**WHAT IS REQUIRED**. Every record must be retyped exactly as it reads.

(MATERIAL FOR THIS TASK)

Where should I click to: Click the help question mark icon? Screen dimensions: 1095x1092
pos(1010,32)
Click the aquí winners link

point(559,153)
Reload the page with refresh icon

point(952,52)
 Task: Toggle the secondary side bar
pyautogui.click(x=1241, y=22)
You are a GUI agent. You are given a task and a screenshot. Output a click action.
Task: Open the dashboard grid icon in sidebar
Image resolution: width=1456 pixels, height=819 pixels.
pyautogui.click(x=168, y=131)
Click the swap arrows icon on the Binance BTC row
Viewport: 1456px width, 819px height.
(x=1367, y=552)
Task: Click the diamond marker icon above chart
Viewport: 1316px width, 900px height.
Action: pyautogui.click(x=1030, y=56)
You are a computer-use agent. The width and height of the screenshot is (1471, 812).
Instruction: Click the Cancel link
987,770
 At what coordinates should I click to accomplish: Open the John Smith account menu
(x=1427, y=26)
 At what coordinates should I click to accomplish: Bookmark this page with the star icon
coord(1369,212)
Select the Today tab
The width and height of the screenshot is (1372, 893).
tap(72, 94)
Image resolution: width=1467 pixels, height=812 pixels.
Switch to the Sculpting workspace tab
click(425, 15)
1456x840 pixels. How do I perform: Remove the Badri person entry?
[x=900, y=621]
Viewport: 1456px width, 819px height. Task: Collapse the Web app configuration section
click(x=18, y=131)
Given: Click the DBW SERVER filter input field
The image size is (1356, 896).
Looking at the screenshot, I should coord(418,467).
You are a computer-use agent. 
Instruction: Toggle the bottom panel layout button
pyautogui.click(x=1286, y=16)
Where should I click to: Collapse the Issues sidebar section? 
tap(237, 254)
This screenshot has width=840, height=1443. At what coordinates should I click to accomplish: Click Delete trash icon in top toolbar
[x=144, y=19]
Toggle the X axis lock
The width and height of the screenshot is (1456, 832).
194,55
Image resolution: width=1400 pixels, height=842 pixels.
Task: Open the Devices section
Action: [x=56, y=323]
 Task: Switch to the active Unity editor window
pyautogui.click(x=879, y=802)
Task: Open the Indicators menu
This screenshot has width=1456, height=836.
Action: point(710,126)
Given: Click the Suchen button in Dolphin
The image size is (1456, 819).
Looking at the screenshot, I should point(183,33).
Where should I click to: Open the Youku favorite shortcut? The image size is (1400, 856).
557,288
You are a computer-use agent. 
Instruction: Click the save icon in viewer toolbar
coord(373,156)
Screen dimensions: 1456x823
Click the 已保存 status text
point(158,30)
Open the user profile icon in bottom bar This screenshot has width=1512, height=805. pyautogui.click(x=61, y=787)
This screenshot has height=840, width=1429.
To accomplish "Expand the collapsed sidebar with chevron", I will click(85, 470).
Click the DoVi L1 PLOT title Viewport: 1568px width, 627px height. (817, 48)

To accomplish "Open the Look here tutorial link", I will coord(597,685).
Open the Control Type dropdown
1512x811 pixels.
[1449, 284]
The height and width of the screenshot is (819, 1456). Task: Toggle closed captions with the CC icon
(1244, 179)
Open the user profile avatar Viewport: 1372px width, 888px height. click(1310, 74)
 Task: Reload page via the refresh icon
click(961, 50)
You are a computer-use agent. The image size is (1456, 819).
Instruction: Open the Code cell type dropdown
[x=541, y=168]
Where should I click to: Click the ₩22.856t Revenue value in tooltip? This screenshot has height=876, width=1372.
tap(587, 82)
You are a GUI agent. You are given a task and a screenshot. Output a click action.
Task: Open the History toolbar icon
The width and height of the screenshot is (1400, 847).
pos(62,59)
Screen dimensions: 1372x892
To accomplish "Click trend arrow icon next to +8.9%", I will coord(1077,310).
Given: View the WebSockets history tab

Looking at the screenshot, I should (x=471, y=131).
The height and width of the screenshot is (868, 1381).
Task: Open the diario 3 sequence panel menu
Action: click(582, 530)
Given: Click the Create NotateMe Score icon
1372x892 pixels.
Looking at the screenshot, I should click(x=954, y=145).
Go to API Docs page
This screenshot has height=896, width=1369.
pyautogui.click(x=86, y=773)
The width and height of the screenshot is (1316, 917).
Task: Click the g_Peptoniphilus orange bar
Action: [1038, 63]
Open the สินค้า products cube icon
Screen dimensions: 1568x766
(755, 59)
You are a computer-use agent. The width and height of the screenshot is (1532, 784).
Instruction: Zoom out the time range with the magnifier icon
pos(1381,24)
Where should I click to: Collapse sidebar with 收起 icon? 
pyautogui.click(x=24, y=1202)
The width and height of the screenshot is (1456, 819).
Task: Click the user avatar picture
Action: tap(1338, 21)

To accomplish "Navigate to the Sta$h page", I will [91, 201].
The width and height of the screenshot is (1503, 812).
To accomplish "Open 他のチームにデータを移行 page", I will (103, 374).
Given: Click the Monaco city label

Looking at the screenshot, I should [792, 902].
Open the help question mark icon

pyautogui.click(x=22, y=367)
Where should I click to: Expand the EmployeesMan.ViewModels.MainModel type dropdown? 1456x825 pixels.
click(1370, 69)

(End MATERIAL FOR THIS TASK)

**YOUR SOLUTION**.
Where should I click to: Click the help question mark icon? Screen dimensions: 1095x1092
pos(1010,32)
Click the aquí winners link

point(559,153)
Reload the page with refresh icon

point(952,52)
 Task: Toggle the secondary side bar
pyautogui.click(x=1241, y=22)
You are a GUI agent. You are given a task and a screenshot. Output a click action.
Task: Open the dashboard grid icon in sidebar
Image resolution: width=1456 pixels, height=819 pixels.
pyautogui.click(x=168, y=131)
Click the swap arrows icon on the Binance BTC row
Viewport: 1456px width, 819px height.
(x=1367, y=552)
Task: Click the diamond marker icon above chart
Viewport: 1316px width, 900px height.
Action: pyautogui.click(x=1030, y=56)
You are a computer-use agent. The width and height of the screenshot is (1471, 812).
Instruction: Click the Cancel link
987,770
 At what coordinates should I click to accomplish: Open the John Smith account menu
(x=1427, y=26)
 At what coordinates should I click to accomplish: Bookmark this page with the star icon
coord(1369,212)
Select the Today tab
The width and height of the screenshot is (1372, 893).
tap(72, 94)
Image resolution: width=1467 pixels, height=812 pixels.
Switch to the Sculpting workspace tab
click(425, 15)
1456x840 pixels. How do I perform: Remove the Badri person entry?
[x=900, y=621]
Viewport: 1456px width, 819px height. Task: Collapse the Web app configuration section
click(x=18, y=131)
Given: Click the DBW SERVER filter input field
The image size is (1356, 896).
Looking at the screenshot, I should coord(418,467).
You are a computer-use agent. 
Instruction: Toggle the bottom panel layout button
pyautogui.click(x=1286, y=16)
Where should I click to: Collapse the Issues sidebar section? 
tap(237, 254)
This screenshot has width=840, height=1443. At what coordinates should I click to accomplish: Click Delete trash icon in top toolbar
[x=144, y=19]
Toggle the X axis lock
The width and height of the screenshot is (1456, 832).
194,55
Image resolution: width=1400 pixels, height=842 pixels.
Task: Open the Devices section
Action: [x=56, y=323]
 Task: Switch to the active Unity editor window
pyautogui.click(x=879, y=802)
Task: Open the Indicators menu
This screenshot has width=1456, height=836.
Action: point(710,126)
Given: Click the Suchen button in Dolphin
The image size is (1456, 819).
Looking at the screenshot, I should point(183,33).
Where should I click to: Open the Youku favorite shortcut? The image size is (1400, 856).
557,288
You are a computer-use agent. 
Instruction: Click the save icon in viewer toolbar
coord(373,156)
Screen dimensions: 1456x823
Click the 已保存 status text
point(158,30)
Open the user profile icon in bottom bar This screenshot has width=1512, height=805. pyautogui.click(x=61, y=787)
This screenshot has height=840, width=1429.
To accomplish "Expand the collapsed sidebar with chevron", I will click(85, 470).
Click the DoVi L1 PLOT title Viewport: 1568px width, 627px height. (817, 48)

To accomplish "Open the Look here tutorial link", I will coord(597,685).
Open the Control Type dropdown
1512x811 pixels.
[1449, 284]
The height and width of the screenshot is (819, 1456). Task: Toggle closed captions with the CC icon
(1244, 179)
Open the user profile avatar Viewport: 1372px width, 888px height. click(1310, 74)
 Task: Reload page via the refresh icon
click(961, 50)
You are a computer-use agent. The image size is (1456, 819).
Instruction: Open the Code cell type dropdown
[x=541, y=168]
Where should I click to: Click the ₩22.856t Revenue value in tooltip? This screenshot has height=876, width=1372.
tap(587, 82)
You are a GUI agent. You are given a task and a screenshot. Output a click action.
Task: Open the History toolbar icon
The width and height of the screenshot is (1400, 847).
pos(62,59)
Screen dimensions: 1372x892
To accomplish "Click trend arrow icon next to +8.9%", I will coord(1077,310).
Given: View the WebSockets history tab

Looking at the screenshot, I should (x=471, y=131).
The height and width of the screenshot is (868, 1381).
Task: Open the diario 3 sequence panel menu
Action: click(582, 530)
Given: Click the Create NotateMe Score icon
1372x892 pixels.
Looking at the screenshot, I should click(x=954, y=145).
Go to API Docs page
This screenshot has height=896, width=1369.
pyautogui.click(x=86, y=773)
The width and height of the screenshot is (1316, 917).
Task: Click the g_Peptoniphilus orange bar
Action: [1038, 63]
Open the สินค้า products cube icon
Screen dimensions: 1568x766
(755, 59)
You are a computer-use agent. The width and height of the screenshot is (1532, 784).
Instruction: Zoom out the time range with the magnifier icon
pos(1381,24)
Where should I click to: Collapse sidebar with 收起 icon? 
pyautogui.click(x=24, y=1202)
The width and height of the screenshot is (1456, 819).
Task: Click the user avatar picture
Action: tap(1338, 21)

To accomplish "Navigate to the Sta$h page", I will [91, 201].
The width and height of the screenshot is (1503, 812).
To accomplish "Open 他のチームにデータを移行 page", I will (103, 374).
Given: Click the Monaco city label

Looking at the screenshot, I should [792, 902].
Open the help question mark icon

pyautogui.click(x=22, y=367)
Where should I click to: Expand the EmployeesMan.ViewModels.MainModel type dropdown? 1456x825 pixels.
click(1370, 69)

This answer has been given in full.